Exposição individual de Mariana Palma na Kubikgallery Lisboa com curadoria por Luiza Teixeira de Freitas. "‘No mundo extraordinário, tudo é extraordinário.’ Wisława Szymborska Há algo profundamente paradoxal no trabalho de Mariana Palma. À primeira vista, somos confrontados por uma exuberância quase vertiginosa, flores, frutos, conchas, sementes, tecidos, organismos marinhos, superfícies marmoreadas, padrões ornamentais e explosões cromáticas acumulam-se em composições que parecem desafiar qualquer economia visual. No entanto, quanto mais observamos estas obras, mais percebemos que não estamos perante uma celebração do excesso enquanto acumulação, mas perante uma investigação delicada sobre as infinitas formas através das quais a matéria se repete e se reinventa."
A exposição revela uma natureza em constante transformação, onde elementos orgânicos e artificiais coexistem e se fundem em composições de grande intensidade visual. Através de pinturas densamente construídas, Mariana Palma explora relações entre textura, cor e padrão, criando imagens que oscilam entre o reconhecimento e a abstração.

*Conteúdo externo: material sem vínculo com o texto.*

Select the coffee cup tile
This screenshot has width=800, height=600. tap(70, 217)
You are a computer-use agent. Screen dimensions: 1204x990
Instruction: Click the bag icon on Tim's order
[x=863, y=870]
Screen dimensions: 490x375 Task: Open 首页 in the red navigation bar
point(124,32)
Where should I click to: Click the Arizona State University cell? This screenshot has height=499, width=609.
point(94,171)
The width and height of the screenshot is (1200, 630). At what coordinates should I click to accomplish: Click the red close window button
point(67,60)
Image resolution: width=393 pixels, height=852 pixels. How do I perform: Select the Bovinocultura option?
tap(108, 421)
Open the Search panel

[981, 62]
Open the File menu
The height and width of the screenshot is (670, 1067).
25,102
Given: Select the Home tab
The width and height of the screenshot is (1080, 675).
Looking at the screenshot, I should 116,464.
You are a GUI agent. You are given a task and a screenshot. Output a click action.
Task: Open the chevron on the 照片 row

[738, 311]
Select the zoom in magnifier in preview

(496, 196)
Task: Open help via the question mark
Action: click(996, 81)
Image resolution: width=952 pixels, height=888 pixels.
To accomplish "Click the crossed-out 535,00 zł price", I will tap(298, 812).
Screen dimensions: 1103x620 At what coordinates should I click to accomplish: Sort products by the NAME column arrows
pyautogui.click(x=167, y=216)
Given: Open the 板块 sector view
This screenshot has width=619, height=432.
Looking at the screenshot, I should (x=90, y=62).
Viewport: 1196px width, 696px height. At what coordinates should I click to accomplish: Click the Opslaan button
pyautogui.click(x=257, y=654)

As suas obras convidam o público a observar atentamente as ligações subtis entre diferentes formas de vida e os processos de contínua metamorfose que caracterizam o mundo natural.
Com curadoria de Luiza Teixeira de Freitas, a exposição evidencia a capacidade da artista para transformar a abundância visual numa experiência contemplativa. À medida que motivos recorrentes emergem e se repetem, as pinturas evocam ciclos de crescimento, memória e renovação, propondo uma reflexão sobre a perceção e a complexidade da matéria. Em conjunto, as obras apresentam um universo em permanente reinvenção, onde cada detalhe contribui para uma visão expandida da natureza e das suas infinitas possibilidades.